ANALYSIS Intervenors' Cross-Appeal
We begin with Intervenors' cross-appeal because they challenge this Court's jurisdiction over this appeal. Intervenors contend that this Court does not have jurisdiction over this appeal because the judgment is not actually a final judgment. They contend that the judgment is not actually final because their claim to the funds that the Bank interpleaded into the registry of the Probate Court remains open.
There is a "presumption that a judgment rendered after a conventional trial on the merits is final and appealable." See Patel v. Nations Renovations, LLC, 661 S.W.3d 151, 154 (Tex. 2023) (per curiam) (quoting Lehmann v. Har-Con Corp., 39 S.W.3d 191, 199 (Tex. 2001)); see also Lehmann, 39 S.W.3d at 195 (explaining general rule that appeal may only be taken from final judgment that disposes of all pending parties and claims in record).

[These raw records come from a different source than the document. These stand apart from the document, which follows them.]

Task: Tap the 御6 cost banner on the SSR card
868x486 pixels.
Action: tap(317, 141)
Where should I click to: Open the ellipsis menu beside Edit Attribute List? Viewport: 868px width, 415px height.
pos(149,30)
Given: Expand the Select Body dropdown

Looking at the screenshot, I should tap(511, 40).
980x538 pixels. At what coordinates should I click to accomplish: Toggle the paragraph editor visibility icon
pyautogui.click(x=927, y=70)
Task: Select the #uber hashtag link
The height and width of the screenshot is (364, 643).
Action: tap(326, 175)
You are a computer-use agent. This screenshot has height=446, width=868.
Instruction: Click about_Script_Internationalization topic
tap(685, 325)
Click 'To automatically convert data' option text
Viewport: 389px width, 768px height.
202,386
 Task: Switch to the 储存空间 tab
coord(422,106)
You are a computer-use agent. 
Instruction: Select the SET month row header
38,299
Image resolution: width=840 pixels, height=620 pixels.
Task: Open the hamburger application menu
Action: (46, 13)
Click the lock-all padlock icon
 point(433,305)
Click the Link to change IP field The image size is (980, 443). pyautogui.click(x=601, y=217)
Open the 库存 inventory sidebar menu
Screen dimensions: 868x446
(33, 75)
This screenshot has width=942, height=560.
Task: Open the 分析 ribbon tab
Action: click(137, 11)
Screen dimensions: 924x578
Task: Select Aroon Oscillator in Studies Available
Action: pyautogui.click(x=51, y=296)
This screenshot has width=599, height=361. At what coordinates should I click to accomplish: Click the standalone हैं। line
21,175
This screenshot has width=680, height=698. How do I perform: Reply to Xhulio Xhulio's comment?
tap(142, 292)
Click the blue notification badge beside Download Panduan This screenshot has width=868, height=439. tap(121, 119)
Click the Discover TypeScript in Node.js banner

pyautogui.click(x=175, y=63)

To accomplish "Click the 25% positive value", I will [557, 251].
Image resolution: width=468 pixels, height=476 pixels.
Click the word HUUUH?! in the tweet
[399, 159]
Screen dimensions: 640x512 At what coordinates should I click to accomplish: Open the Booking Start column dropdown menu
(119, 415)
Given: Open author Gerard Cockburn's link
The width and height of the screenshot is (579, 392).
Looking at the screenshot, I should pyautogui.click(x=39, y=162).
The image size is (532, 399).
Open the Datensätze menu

Further, "[i]f the judgment clearly and unequivocally states that it finally disposes of all claims and parties, the assessment is resolved in favor of finding finality, and the reviewing court cannot review the record." Patel, 661 S.W.3d at 154 (citing In re Elizondo, 544 S.W.3d 824, 827 (Tex. 2018) (orig. proceeding) (per curiam)).
Here, the judgment followed a jury trial and is "clearly and unequivocally final on its face." See id. After granting relief to Intervenors and ordering that Jose Margarito Palacios take nothing on his counterclaim, the judgment states:
All other relief not awarded herein is denied. This judgment is final and appealable. All writs and processes necessary to enforce this judgment shall issue.See id. (concluding that combination of statements together formed "clear indication of finality"). Thus, we conclude that we have jurisdiction over this appeal.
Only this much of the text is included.